Tuesday, March 06, 2012


When I was a little whelp, I had a brief and unsuccessful engagement at a bioinformatics startup in the bay area called Ingenuity. The company had a cool idea, a knowledge base for molecular biology, and smart and creative people to implement it. I was tasked, by a long-haired, Tufte-toting, Stanford grad-student, with developing new and rich UI elements with the budding new technology at the time, dynamic HTML. In particular, I was to implement a search bar that could automatically suggest terms from an ontology - the autocomplete feature.

There was even a prototype that sort-of worked on the right version of Netscape when the server 30 feet away. I pulled my hair out trying to get it working consistently across browsers. A better engineer, say John Resig, might have pulled it off, but I had to admit defeat. Like many DHTML toys of the time, it just wasn't ready for production. So, I recommended scrapping the idea in favor of a simple "google-box". This was not well received and my tenure was not long in coming to a close.

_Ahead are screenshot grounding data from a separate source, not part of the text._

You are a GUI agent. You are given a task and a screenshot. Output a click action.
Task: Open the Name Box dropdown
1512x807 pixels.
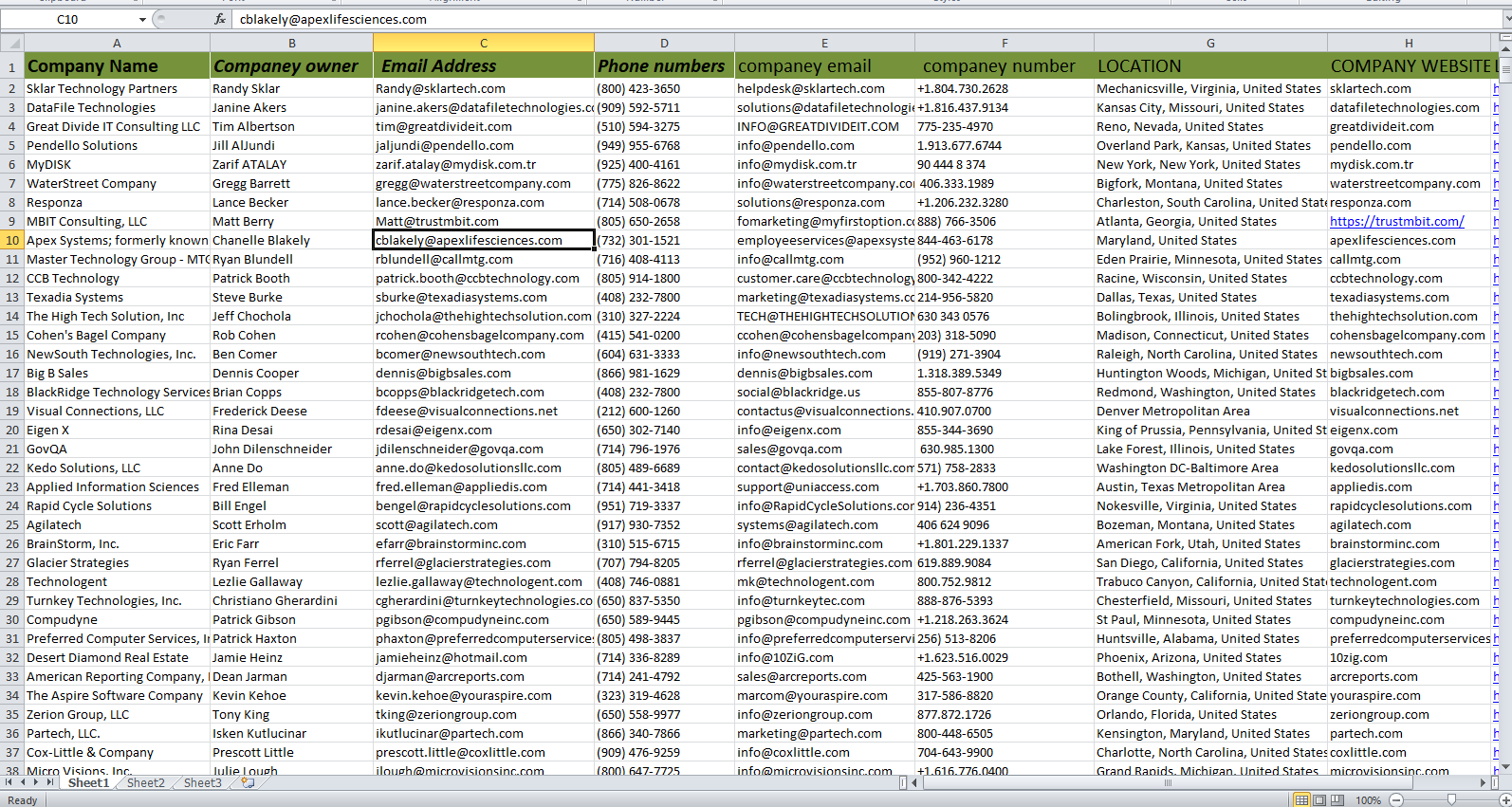pyautogui.click(x=142, y=19)
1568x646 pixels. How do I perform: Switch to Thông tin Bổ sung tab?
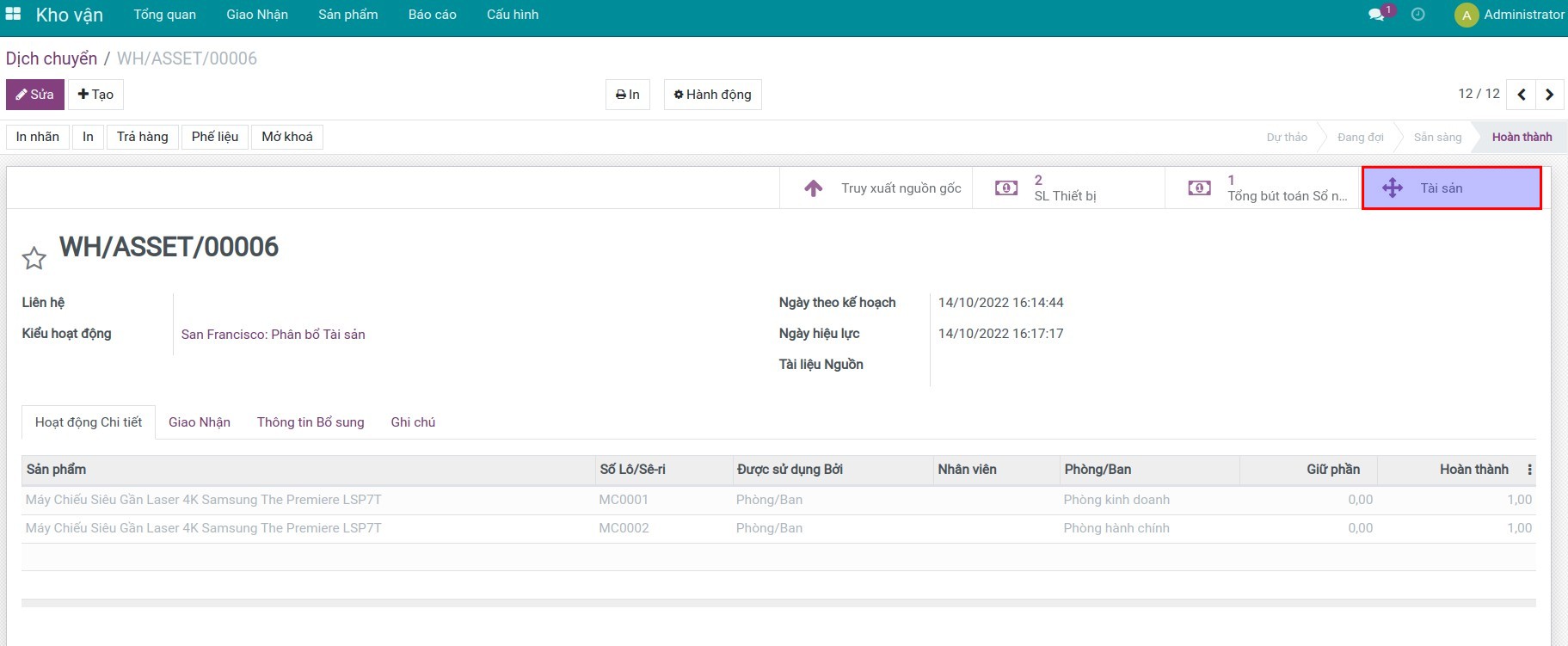pyautogui.click(x=311, y=422)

For years after, I'd argue on every project for simple, stripped-down web UIs. "Look at Google," I'd say, pointing to the minimalist search box. Trying to do anything advanced in a browser, I'd warn, was an invitation to cross-browser compatibility issues and nightmarish debugging sessions.

Meanwhile, as if to make me look like a bozo (as if I need any help), Google introduced autocomplete, AKA Google Suggest, first as a Google Labs project, in 2004 and finally rolled out autocomplete on the main Google page in 2008. So much for my "Look at Google" argument. Not that it matters now, but I feel slightly vindicated by the fact that it took even the mighty Google this long to deploy a feature that I was basically shit-canned for failing to implement in 2000. ...not that I'm bitter. But, anyway, back in the present day...

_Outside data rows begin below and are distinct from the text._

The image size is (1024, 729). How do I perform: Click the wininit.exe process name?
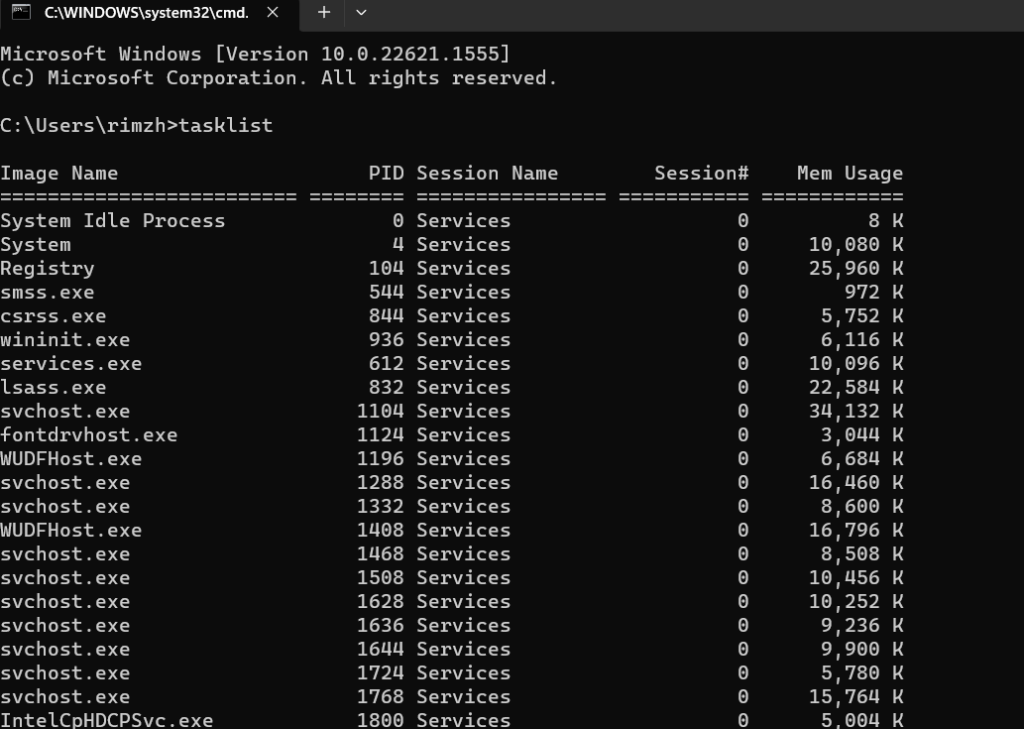(x=65, y=340)
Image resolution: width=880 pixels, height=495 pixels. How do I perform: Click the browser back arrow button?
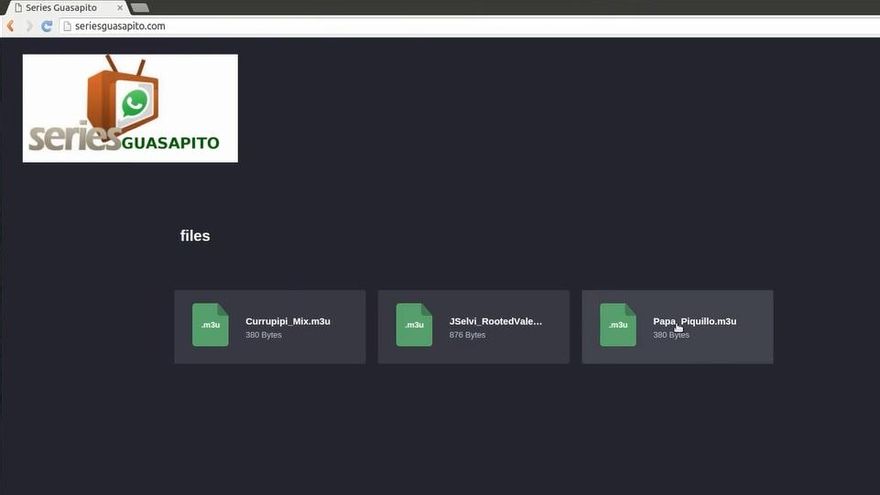coord(11,26)
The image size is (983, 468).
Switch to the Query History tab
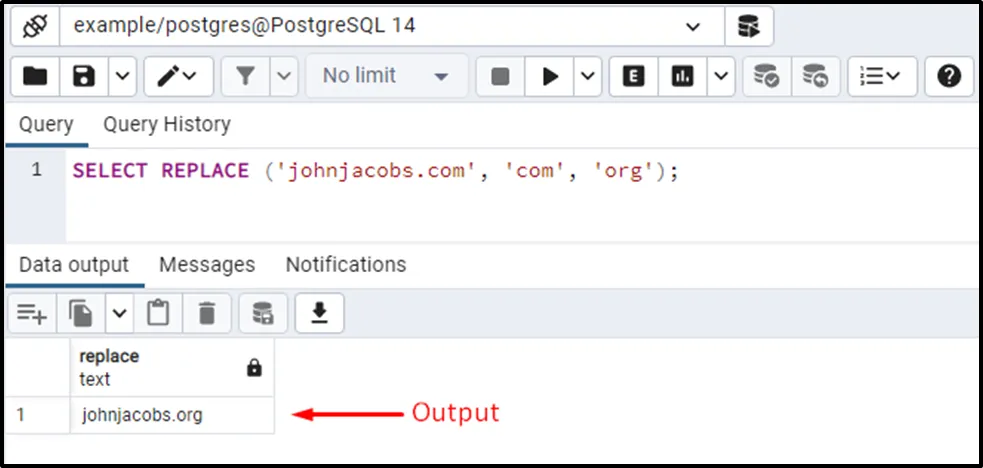pyautogui.click(x=167, y=124)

Doug Basset, Chief Scientific Officer at Ingenuity gave a demo last week at the ISB, where I now reside, showing off Ingenuity Variant Analysis, a new tool built on top of their knowledge base that helps find disease-causing genetic variations in resequencing data.

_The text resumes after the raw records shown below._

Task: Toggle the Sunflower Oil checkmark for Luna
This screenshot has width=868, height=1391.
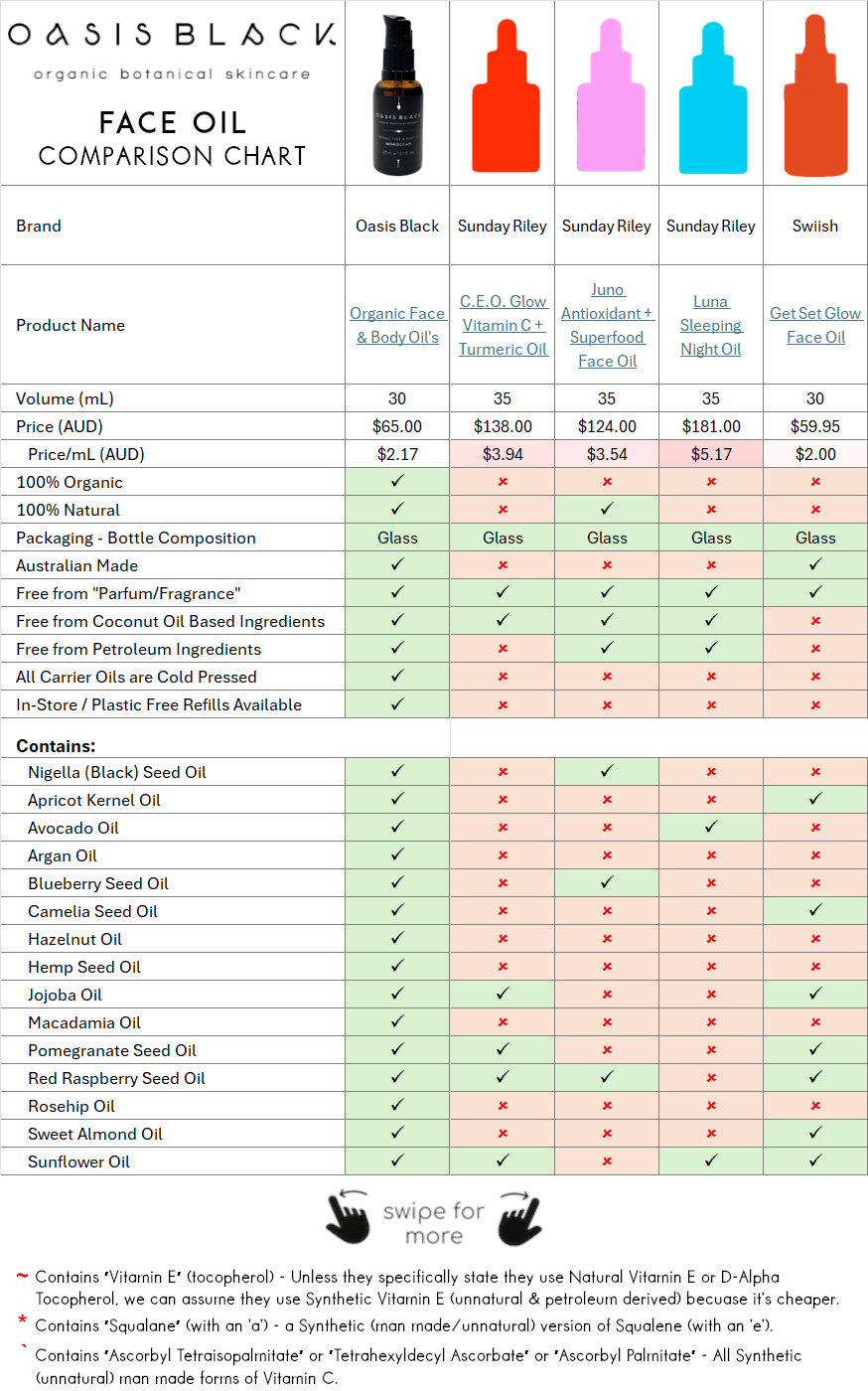Action: [710, 1161]
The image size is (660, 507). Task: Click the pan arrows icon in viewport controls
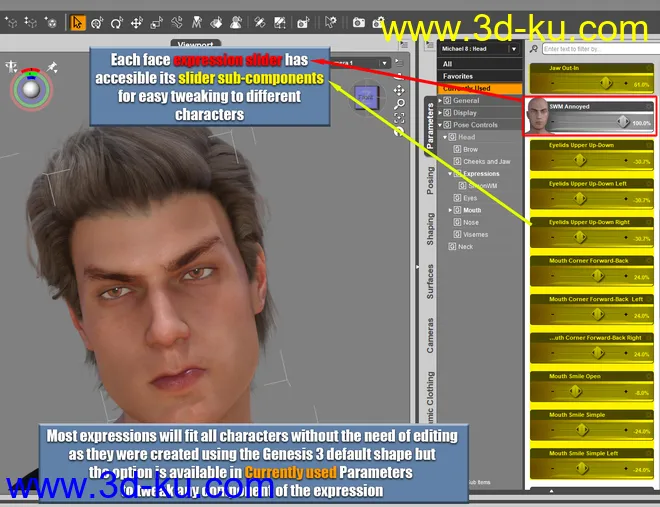(399, 90)
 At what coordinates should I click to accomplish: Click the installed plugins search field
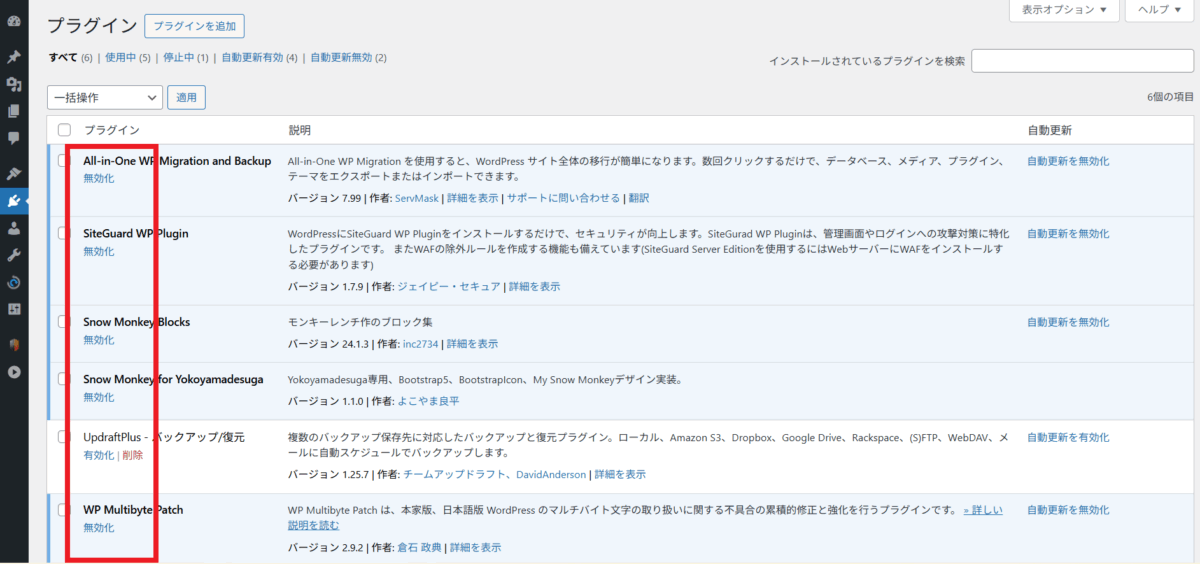tap(1082, 61)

The basic trick is to filter down the millions of genetic variants found in any individual genome to those consistent with a given condition, starting with it's frequency in the population and genetic properties like homo- or heterozygosity. The neat part comes next.

For each variant surviving this far, the program traverses the graph of facts in the knowledge base. Of course, it will find known associations between variants or their host genes and disease. What's better, it can also find relationships a few degrees removed from direct implication. Say, A turns off B with regulates C. The biological process to which C belongs runs amok in disease X. Suddenly, a variant in a functional domain of gene A looks like an interesting candidate. If it works, you end up with a handful of genes with enough evidence to warrant further investigation.

The products's flash-based UI is very slick and modern, with drop-shadows, ghosting and barber-pole progress bars. Tables have spiffy little sparkline graphics. Right in the middle of the demo, a search dialog popped up and there was the autocomplete feature, mocking me. It's certainly no big deal these days. My current project has an autocompleting search box, too, thanks to jQuery and Solr. But, I guess the memory of flubbing that gig still has a little sting left in it.